Крушение России. 1917 - Вячеслав Алексеевич Никонов
Шрифт:
Интервал:
Закладка:
Меньшевики, выступившие в поддержку позиции Исполкома, обещали даже жаловаться на большевистских депутатов Ленину, который, будучи правоверным марксистом, никогда бы не допустил даже мысли о создании советского правительства в эпоху победившей буржуазной революции. Плохо они знали Ленина… Бундовцы были не против участия советских лидеров в правительстве, но не осмелились озвучить эту позицию. Рафес отмечал, что «представители большевиков повели крайне энергичную атаку против поддержки буржуазного правительства. Членам Исполнительного комитета пришлось со всей энергией отстаивать эту позицию. Выступление с предложением участия во Временном правительстве вряд ли встретило бы поддержку на пленуме Совета, когда и большинство Исполкома было против него. Оно лишь сыграло бы на руку большевикам»[2291].
Против передачи власти Временному правительству голосовали только 19 депутатов, среди которых были все члены большевистского Бюро ЦК. Опасения в отношении атаки слева оказались преувеличенными. К тому же большевики тут же сами раскололись: позицию ЦК не поддержат даже многие соратники из городской организации партии.

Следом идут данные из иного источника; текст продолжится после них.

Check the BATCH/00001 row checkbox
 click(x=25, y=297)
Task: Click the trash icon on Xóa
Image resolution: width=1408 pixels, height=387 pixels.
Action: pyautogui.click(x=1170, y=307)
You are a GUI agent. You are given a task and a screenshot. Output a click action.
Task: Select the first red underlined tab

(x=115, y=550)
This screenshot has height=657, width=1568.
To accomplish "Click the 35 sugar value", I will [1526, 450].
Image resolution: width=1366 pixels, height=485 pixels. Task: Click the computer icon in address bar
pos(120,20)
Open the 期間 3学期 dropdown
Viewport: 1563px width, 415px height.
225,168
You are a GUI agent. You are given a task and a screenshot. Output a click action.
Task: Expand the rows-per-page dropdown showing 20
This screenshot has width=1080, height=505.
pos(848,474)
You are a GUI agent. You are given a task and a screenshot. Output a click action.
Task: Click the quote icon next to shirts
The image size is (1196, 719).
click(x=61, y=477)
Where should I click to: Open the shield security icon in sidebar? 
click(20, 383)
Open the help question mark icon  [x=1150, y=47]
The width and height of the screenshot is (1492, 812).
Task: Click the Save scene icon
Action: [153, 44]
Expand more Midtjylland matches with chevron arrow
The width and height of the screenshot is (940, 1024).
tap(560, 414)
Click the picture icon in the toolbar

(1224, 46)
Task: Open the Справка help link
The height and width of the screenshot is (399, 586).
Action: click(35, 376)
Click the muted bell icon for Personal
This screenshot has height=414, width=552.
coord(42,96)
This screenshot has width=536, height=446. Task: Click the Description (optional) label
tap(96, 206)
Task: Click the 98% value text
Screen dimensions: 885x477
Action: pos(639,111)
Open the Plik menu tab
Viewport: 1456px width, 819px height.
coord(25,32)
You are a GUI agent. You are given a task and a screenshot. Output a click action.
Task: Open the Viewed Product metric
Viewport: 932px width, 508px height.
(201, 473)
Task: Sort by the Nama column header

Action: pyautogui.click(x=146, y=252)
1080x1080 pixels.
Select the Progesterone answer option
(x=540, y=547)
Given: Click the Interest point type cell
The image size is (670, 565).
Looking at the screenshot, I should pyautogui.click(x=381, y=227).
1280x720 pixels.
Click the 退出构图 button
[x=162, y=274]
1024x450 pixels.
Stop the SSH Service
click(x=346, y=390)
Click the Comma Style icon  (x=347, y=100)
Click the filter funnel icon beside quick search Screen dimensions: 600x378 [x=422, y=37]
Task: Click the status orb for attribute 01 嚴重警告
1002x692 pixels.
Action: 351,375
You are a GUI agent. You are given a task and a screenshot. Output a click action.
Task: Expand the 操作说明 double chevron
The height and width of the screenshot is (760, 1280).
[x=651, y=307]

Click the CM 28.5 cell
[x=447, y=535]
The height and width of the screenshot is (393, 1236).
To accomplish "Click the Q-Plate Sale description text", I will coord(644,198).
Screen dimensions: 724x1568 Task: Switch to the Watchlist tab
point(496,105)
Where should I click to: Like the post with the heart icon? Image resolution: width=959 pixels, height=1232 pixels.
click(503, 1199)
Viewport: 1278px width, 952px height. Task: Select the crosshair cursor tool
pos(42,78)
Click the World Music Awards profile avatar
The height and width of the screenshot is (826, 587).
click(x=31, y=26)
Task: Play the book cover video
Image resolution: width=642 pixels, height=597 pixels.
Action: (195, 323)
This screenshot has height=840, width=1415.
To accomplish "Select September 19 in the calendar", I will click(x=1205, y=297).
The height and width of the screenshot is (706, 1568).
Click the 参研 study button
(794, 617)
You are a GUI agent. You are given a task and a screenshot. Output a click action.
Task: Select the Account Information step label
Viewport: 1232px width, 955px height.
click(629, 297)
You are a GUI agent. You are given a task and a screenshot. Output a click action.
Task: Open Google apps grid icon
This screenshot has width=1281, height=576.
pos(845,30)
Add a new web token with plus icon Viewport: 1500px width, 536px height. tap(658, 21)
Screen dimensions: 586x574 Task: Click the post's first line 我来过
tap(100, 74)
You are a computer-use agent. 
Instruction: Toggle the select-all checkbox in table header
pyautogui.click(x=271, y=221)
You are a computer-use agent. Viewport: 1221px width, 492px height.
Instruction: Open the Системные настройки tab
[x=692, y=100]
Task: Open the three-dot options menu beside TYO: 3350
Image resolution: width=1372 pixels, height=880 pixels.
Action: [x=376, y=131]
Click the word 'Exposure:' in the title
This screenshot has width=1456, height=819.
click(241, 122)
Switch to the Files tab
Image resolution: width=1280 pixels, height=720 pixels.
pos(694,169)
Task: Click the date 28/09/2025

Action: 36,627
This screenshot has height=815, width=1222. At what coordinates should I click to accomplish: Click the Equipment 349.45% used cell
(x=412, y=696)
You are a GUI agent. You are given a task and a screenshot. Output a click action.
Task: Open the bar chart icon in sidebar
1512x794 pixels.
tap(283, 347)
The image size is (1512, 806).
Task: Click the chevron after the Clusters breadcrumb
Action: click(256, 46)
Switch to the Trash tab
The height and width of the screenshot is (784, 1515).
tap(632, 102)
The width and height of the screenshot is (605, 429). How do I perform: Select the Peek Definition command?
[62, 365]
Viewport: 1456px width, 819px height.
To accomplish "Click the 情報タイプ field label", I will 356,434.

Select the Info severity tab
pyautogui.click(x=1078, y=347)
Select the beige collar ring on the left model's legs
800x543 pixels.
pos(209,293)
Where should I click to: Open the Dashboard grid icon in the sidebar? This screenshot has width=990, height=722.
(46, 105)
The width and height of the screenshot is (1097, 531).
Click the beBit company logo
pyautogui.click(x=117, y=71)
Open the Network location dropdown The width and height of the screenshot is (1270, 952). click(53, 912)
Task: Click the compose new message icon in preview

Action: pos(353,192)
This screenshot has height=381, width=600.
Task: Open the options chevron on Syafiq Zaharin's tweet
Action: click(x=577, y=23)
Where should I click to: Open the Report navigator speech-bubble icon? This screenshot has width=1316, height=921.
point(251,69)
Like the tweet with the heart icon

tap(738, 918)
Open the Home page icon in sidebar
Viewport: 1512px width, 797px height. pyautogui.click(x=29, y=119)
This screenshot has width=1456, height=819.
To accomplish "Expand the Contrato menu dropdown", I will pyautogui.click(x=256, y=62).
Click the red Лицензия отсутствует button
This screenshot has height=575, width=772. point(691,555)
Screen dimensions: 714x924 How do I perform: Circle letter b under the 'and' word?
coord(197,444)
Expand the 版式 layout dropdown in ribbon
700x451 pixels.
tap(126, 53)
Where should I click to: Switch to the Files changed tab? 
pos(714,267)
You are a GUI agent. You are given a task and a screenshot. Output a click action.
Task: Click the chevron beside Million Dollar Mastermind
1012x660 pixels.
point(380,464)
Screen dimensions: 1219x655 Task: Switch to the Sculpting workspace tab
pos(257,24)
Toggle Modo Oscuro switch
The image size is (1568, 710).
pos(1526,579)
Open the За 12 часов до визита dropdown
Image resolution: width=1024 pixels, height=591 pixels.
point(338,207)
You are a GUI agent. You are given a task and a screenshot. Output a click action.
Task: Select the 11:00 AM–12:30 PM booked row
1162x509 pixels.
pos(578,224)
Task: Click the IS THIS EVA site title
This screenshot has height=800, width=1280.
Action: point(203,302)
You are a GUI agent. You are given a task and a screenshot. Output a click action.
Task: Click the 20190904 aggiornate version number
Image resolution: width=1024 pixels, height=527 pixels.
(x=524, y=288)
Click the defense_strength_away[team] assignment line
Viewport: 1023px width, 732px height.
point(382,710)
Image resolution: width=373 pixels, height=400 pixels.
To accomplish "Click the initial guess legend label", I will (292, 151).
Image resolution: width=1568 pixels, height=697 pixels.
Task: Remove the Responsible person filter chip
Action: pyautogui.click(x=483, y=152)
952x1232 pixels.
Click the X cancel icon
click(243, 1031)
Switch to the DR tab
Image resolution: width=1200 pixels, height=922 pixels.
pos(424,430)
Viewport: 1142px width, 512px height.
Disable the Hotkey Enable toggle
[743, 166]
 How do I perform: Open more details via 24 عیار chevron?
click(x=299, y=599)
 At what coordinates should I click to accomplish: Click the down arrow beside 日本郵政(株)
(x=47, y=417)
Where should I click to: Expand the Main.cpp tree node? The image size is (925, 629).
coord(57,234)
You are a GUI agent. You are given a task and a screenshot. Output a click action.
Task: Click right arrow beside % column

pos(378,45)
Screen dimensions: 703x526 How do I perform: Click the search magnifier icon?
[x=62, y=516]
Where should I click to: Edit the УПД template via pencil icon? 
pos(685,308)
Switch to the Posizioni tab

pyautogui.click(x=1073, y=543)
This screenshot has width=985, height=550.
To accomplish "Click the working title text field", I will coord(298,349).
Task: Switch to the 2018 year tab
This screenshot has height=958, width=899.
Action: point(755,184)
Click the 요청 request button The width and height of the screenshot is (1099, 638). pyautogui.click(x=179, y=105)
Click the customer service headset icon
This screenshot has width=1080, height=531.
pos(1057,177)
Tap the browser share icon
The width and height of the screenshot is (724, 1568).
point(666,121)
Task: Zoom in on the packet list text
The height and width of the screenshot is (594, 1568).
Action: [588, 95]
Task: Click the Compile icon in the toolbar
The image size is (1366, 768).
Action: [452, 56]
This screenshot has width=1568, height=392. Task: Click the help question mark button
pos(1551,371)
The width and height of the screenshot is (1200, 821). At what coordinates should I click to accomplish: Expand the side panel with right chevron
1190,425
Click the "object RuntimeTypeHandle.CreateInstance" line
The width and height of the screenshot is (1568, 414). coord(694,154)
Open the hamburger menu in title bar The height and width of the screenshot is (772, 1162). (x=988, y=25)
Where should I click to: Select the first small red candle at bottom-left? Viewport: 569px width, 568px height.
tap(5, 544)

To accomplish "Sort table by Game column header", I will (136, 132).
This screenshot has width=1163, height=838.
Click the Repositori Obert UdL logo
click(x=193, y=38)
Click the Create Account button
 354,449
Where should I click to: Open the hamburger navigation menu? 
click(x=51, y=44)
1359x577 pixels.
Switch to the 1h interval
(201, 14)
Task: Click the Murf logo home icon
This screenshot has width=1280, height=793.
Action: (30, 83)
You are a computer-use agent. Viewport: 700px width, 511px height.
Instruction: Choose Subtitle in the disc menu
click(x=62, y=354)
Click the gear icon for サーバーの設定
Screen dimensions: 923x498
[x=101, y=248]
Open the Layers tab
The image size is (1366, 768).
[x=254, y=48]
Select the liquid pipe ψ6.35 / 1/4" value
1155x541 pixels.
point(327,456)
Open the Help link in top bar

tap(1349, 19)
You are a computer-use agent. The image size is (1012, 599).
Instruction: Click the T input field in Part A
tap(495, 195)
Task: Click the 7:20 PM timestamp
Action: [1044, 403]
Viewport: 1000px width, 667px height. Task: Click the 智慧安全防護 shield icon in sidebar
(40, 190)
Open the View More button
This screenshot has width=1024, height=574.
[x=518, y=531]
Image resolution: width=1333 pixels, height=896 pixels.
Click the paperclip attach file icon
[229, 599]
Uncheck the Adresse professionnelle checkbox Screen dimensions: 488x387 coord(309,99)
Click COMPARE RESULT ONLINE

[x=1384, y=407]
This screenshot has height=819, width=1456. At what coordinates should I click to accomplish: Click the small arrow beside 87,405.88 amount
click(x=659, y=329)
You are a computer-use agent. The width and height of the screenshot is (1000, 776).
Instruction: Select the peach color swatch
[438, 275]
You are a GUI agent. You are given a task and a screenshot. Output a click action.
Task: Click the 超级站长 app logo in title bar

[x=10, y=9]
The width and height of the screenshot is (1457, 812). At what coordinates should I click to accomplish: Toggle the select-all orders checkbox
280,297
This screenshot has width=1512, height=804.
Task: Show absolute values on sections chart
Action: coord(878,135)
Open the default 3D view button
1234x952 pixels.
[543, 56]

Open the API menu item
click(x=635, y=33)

Но в правительственную программу, выработанную на переговорах с думцами, Совет предложил внести дополнения: «1) Временное правительство оговаривает, что все намеченные мероприятия будут проводиться, несмотря на военное положение; 2) Манифест Временного правительства должен быть одновременно за подписью М. Родзянко и Временного правительства; 3) Включить в программу Временного правительства пункт о предоставлении всем национальностям прав национального и культурного самоопределения; 4) Образовать наблюдательный комитет за действиями Временного правительства из состава Совета солдатских и рабочих представителей»[2292].
На правительство, претендовавшее на диктаторские полномочия, был еще до объявления о его создании надет тесный намордник.
Только во второй половине дня 2 марта Временное правительство решилось более-менее официально заявить о своем существовании. Делать это пришлось Милюкову как наиболее известному его члену. «Около 3 часов дня меня просили выйти к публике, собравшейся в колонной зале дворца, и объявить формально об образовавшемся правительстве, — вспоминал лидер кадетов. — Я с удовлетворением принял предложение: это был первый официозный акт, который должен был доставить новой власти, так сказать, общественную инвеституру. Я вышел к толпе, заполнявшей залу, с сознанием важности задачи и с очень приподнятым настроением… Слова как-то нанизывались сами собой»[2293]. В отредактированном автором для газет тексте речи начало ее было весьма пафосным.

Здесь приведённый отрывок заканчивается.